15h30 - 15h55
A Reduced Cost Based Heuristic Approach for Stochastic Network Design Problems
This paper proposes a solution approach for the stochastic fixed-charge network design problem where the uncertain demands are considered as the set of scenarios. We develop a heuristic procedure which extracts and makes effective use of valuable information provided by reduced cost of out-of-basis variables to identify the collection of non-promising design variables. The proposed approach exploits the obtained information to consecutively solve the restricted problems, constructed by fixing the set of non-promising variables to zero, using a MIP solver. Extensive computational experiments demonstrate the efficiency of proposed approach in obtaining high-quality solutions and computational efforts.
15h55 - 16h20
The vehicle routing problem with stochastic and correlated travel times
In this paper we study an extension of the vehicle routing problems (VRP) in which the travel times are stochastic and correlated. Routes with high travel time variability are penalized through a mean-variance approach which requires the introduction of a quadratic component into the model. We propose two alternative formulations and develop a Branch-cut-and-price algorithm for both formulations. According to the formulation at hand, the quadratic component is dealt with either in the master problem of the column generation or in the subproblem. Preliminary computational results indicate that our algorithms reasonably efficient and that density of the covariance matrix impacts differently the performance of the two algorithms.
16h20 - 16h45
An Exact Solution Approach for the Vehicle Routing Problem with Stochastic Demands under an Optimal Restocking Recourse Policy
In this talk, we study the Vehicle Routing Problem with Stochastic Demands (VRPSD), where actual demands are only known through probability distributions. A planned route may fail at a specific customer due to an excessive demand. To regain routing feasibility, extra decisions must be taken in the form of return trips to the depot. We examine the VRPSD under an optimal restocking policy in which preventive returns are prescribed. We also present an exact solution approach to solve the VRPSD.
16h45 - 17h10
A stochastic online algorithm for unloading boxes from a conveyor line
We discuss the problem of unloading a sequence of boxes from a single conveyor line with a minimum number of moves. The problem under study is efficiently solvable with dynamic programming if the complete sequence of boxes is known in advance. In practice, however, the problem typically occurs in a real-time setting where the boxes are simultaneously placed on and picked from the conveyor line. Moreover, a large part of the sequence is often not visible. As a result, only a part of the sequence is known when deciding which boxes to move next.

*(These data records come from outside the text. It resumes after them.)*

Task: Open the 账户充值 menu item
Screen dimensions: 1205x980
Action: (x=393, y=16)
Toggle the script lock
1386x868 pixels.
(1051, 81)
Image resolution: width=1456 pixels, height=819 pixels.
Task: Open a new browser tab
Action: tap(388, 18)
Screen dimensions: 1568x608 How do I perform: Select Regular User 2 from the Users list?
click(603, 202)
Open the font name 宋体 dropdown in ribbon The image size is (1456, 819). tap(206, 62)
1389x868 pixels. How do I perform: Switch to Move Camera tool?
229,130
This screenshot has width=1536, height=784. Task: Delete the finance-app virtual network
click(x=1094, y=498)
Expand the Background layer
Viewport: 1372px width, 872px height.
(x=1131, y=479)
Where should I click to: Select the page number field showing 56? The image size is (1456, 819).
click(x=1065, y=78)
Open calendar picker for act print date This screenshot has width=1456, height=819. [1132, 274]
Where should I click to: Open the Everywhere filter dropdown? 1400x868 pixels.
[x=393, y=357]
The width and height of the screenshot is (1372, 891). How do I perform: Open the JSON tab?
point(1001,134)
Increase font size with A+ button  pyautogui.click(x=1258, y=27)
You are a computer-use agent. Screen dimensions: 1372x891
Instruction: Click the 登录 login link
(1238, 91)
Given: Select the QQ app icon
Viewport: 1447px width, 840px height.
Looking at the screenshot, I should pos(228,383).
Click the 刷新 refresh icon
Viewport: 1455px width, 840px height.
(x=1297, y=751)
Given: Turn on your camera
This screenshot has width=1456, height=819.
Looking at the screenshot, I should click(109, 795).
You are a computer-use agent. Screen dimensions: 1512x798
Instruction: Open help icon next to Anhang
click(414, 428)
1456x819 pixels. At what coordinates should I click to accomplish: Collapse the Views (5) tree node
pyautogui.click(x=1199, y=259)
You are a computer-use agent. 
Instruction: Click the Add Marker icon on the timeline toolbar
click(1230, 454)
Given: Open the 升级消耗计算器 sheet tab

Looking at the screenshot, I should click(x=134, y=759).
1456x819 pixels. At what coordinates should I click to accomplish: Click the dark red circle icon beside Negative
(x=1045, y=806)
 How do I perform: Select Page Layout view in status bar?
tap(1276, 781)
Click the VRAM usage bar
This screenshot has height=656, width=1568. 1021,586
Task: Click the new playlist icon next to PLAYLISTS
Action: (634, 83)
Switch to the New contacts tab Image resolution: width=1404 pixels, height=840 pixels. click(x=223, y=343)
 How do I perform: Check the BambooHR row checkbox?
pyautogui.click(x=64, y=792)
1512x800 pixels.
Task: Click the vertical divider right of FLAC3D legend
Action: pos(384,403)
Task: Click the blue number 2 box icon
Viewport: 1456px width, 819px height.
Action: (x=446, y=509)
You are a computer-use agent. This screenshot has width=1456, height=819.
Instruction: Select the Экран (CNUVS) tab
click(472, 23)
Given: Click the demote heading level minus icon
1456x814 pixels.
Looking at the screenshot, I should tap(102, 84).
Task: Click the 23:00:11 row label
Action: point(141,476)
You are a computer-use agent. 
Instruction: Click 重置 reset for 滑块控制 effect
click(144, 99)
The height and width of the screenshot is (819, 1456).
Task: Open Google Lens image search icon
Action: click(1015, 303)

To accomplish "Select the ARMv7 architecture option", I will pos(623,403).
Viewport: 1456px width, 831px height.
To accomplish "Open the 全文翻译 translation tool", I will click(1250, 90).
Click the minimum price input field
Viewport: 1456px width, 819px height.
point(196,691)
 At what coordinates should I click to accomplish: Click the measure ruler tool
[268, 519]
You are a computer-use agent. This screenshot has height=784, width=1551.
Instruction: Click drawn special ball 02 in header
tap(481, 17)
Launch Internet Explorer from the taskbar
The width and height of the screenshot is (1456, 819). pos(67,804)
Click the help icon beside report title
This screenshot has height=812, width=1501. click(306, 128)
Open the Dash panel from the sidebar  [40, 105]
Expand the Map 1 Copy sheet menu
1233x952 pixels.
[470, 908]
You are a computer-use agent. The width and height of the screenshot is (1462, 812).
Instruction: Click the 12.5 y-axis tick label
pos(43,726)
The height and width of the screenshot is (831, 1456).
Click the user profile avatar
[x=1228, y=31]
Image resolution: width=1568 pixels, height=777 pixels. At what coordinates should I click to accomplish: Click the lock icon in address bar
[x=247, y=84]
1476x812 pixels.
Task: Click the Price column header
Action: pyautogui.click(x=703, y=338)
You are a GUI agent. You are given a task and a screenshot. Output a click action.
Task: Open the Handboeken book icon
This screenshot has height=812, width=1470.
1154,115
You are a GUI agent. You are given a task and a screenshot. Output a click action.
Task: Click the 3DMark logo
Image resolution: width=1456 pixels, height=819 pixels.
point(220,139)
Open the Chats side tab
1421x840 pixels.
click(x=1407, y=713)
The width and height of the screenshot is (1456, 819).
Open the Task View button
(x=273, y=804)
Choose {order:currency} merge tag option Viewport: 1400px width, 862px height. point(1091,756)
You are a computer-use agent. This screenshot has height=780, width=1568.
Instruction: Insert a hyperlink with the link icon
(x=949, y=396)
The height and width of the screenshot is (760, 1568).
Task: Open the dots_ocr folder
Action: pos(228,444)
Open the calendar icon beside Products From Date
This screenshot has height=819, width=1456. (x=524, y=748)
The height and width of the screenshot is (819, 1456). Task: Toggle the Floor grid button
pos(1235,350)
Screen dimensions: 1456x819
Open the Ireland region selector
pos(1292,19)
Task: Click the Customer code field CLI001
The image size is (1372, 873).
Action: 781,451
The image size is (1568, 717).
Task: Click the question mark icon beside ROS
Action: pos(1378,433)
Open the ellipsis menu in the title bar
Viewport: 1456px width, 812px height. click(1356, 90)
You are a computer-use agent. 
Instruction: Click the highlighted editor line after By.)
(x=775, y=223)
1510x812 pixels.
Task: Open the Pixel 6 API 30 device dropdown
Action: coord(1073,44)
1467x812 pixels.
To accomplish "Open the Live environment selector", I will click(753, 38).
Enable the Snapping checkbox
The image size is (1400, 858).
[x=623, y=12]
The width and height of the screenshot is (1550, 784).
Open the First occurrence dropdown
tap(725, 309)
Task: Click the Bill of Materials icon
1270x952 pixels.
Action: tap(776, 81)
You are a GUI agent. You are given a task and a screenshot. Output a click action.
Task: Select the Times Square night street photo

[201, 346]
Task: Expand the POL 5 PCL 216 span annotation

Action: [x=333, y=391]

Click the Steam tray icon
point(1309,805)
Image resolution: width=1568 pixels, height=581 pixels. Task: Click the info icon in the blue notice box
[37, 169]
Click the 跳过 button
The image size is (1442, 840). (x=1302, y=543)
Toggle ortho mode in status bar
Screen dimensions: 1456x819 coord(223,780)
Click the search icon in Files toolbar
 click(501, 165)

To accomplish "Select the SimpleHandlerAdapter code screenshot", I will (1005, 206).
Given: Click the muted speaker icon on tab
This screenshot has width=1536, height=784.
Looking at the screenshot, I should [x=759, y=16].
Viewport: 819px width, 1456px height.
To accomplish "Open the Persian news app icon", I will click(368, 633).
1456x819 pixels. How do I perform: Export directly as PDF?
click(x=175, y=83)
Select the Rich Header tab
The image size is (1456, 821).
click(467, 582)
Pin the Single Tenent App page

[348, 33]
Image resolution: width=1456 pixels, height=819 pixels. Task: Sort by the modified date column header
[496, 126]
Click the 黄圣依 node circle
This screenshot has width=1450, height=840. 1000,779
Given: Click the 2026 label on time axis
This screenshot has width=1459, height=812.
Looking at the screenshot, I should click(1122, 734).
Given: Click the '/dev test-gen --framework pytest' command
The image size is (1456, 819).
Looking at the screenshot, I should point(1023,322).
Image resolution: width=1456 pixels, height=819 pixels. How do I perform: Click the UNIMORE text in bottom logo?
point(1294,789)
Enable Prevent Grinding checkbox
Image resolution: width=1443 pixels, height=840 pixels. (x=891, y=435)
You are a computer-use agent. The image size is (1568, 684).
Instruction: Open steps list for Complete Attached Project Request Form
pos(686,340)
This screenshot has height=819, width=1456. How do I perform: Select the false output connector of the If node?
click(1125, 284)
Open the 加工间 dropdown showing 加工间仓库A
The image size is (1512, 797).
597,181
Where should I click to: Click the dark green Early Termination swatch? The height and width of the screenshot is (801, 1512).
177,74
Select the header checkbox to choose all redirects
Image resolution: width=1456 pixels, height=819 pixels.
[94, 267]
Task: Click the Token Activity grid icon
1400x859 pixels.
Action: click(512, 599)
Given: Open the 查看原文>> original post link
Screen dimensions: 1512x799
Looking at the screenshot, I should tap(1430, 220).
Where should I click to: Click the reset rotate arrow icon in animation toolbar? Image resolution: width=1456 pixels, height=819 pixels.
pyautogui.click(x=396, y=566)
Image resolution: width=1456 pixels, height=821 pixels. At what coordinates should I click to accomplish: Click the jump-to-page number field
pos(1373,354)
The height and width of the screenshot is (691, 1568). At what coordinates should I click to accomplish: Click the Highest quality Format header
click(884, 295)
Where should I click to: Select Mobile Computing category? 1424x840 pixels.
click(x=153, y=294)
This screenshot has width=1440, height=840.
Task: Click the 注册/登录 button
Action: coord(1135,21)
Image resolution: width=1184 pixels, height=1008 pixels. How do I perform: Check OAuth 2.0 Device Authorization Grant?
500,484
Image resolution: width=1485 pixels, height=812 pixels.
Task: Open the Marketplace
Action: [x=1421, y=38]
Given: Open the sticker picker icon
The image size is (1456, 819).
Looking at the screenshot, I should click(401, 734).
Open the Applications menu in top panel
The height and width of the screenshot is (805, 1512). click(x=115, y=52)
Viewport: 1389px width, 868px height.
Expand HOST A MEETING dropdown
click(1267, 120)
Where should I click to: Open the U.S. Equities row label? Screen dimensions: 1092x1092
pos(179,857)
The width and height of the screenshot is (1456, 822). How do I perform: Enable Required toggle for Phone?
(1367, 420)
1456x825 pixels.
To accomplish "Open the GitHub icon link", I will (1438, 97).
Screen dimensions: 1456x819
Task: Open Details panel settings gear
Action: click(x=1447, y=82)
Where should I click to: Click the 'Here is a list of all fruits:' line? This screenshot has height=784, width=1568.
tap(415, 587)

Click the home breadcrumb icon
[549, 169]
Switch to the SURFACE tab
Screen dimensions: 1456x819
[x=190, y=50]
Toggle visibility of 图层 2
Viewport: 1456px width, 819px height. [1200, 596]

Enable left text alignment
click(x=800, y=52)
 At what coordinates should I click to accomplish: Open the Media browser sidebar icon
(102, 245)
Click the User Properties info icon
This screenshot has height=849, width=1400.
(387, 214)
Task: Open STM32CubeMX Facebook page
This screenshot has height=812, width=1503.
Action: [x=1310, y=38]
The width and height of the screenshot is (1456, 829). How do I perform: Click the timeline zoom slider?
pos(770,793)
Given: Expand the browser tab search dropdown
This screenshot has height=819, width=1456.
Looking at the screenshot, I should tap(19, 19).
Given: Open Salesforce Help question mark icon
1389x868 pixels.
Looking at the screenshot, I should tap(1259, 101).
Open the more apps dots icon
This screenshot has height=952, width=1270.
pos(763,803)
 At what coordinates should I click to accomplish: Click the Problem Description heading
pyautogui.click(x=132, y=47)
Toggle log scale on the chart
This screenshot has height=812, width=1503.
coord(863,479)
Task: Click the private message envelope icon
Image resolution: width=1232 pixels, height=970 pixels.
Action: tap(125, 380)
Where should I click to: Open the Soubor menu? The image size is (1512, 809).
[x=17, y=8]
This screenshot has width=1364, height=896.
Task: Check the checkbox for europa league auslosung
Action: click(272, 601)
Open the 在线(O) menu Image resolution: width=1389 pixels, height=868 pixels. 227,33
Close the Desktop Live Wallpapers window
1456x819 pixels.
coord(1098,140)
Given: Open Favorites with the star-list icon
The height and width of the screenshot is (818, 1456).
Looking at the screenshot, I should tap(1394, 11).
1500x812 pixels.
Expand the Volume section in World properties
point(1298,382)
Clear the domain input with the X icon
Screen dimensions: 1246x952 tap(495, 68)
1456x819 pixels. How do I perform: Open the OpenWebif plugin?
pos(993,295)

We develop an online algorithm that evaluates the quality of each possible move with a scenario-based stochastic method. Two versions of the algorithm are analyzed: in one version, the quality of each scenario is measured with an exact method, while a heuristic technique is applied in the second version. Numerical results show that the proposed approach consistently provides high-quality results, and compares favorably with the best known deterministic online algorithms.